Reproduce the paan article exactly as it appears.
(Document passage)
A ‘paan' for all seasons: Chewing on India's favourite leaf
Paan is an acquired taste. I've seen many foreign visitors to India, enthusiastic about Indian food generally, choke and splutter after biting into one. Paan is a betel leaf wrap containing betel nuts, cardamom, fennel seeds, lime paste, and sometimes tobacco. It's chewed after meals as a digestive and palate cleanser. It is something Ibn Battuta and Amir Khusro wrote paeans to. Even Marco Polo mentioned it after arriving on the Coromandel Coast of southern India in 1292, noting how many locals avoided alcohol but were addicted to chewing tambur, a leaf sometimes mixed with camphor, spices and lime. Battuta documented that palace meals in the Delhi Sultanate always ended with paan, and that the exchange of betel leaf/tambulam finalised pacts between kingdoms. In Kerala, still, dakshina — the honorarium you offer to gurus and elders during occasions — is kept in a betel leaf, along with nutmeg.
(End Document passage)
(Dataset section)
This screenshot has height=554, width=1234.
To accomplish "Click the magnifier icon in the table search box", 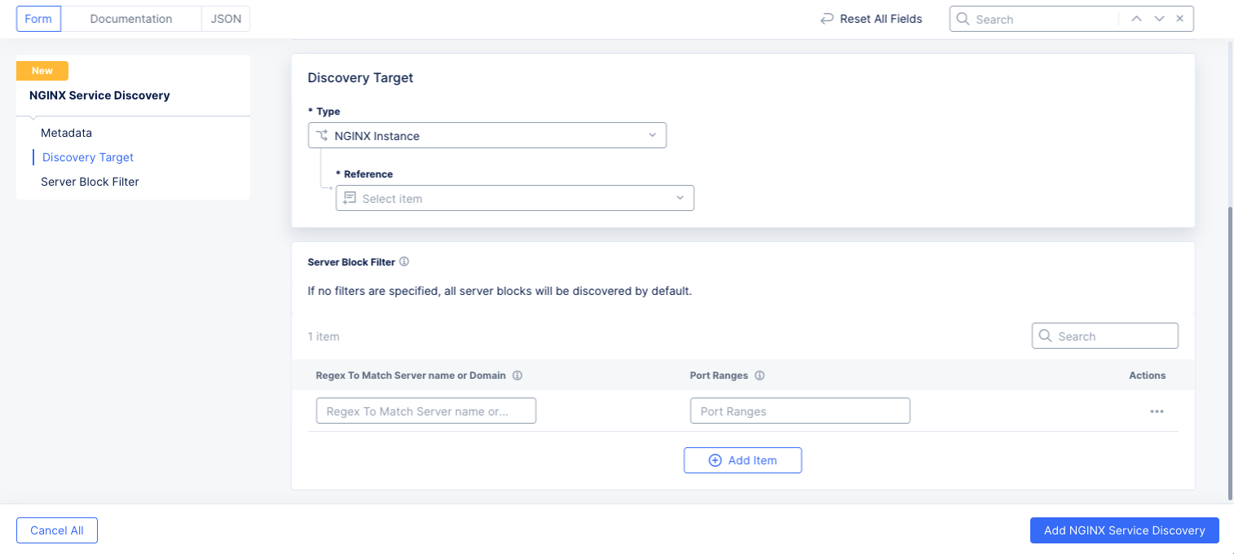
(End Dataset section)
## Output
A ‘paan' for all seasons: Chewing on India's favourite leaf
Paan is an acquired taste. I've seen many foreign visitors to India, enthusiastic about Indian food generally, choke and splutter after biting into one. Paan is a betel leaf wrap containing betel nuts, cardamom, fennel seeds, lime paste, and sometimes tobacco. It's chewed after meals as a digestive and palate cleanser. It is something Ibn Battuta and Amir Khusro wrote paeans to. Even Marco Polo mentioned it after arriving on the Coromandel Coast of southern India in 1292, noting how many locals avoided alcohol but were addicted to chewing tambur, a leaf sometimes mixed with camphor, spices and lime. Battuta documented that palace meals in the Delhi Sultanate always ended with paan, and that the exchange of betel leaf/tambulam finalised pacts between kingdoms. In Kerala, still, dakshina — the honorarium you offer to gurus and elders during occasions — is kept in a betel leaf, along with nutmeg.